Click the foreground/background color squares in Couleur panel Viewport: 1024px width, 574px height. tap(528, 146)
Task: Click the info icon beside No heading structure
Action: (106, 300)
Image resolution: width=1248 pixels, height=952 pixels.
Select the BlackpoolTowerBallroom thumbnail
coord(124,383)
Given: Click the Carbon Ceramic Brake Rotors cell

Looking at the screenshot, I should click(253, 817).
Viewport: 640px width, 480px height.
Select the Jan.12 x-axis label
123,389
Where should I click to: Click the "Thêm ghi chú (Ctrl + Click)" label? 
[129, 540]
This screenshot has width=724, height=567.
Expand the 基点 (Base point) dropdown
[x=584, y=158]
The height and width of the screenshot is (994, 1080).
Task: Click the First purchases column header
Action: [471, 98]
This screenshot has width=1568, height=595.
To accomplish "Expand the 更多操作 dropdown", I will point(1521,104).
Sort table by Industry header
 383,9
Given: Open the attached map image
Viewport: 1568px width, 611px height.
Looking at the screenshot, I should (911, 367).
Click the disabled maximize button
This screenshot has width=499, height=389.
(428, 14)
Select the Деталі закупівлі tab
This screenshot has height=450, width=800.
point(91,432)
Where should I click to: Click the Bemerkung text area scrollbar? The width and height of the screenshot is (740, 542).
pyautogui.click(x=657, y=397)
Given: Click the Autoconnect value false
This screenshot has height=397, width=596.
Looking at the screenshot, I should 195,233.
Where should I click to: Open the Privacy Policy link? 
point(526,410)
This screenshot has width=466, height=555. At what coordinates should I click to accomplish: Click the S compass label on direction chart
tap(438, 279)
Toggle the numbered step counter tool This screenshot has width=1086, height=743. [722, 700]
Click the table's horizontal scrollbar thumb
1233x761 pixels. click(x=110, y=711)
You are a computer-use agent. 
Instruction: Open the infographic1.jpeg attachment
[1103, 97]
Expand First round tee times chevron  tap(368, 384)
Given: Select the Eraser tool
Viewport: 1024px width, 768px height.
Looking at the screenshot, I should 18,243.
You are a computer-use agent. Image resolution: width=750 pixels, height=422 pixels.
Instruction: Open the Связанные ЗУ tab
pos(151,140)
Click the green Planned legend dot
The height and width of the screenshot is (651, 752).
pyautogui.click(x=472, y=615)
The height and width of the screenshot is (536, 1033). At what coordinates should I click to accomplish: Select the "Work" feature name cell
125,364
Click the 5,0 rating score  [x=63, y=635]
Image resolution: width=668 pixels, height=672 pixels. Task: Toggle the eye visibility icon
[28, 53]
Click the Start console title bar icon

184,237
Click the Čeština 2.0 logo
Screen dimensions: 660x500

ACTION ITEM: Lines holding the string "computer": find them in the listing above and copy each one.

REPLY:
You are a computer-use agent. 
You are a computer-use agent. Image resolution: width=750 pixels, height=422 pixels.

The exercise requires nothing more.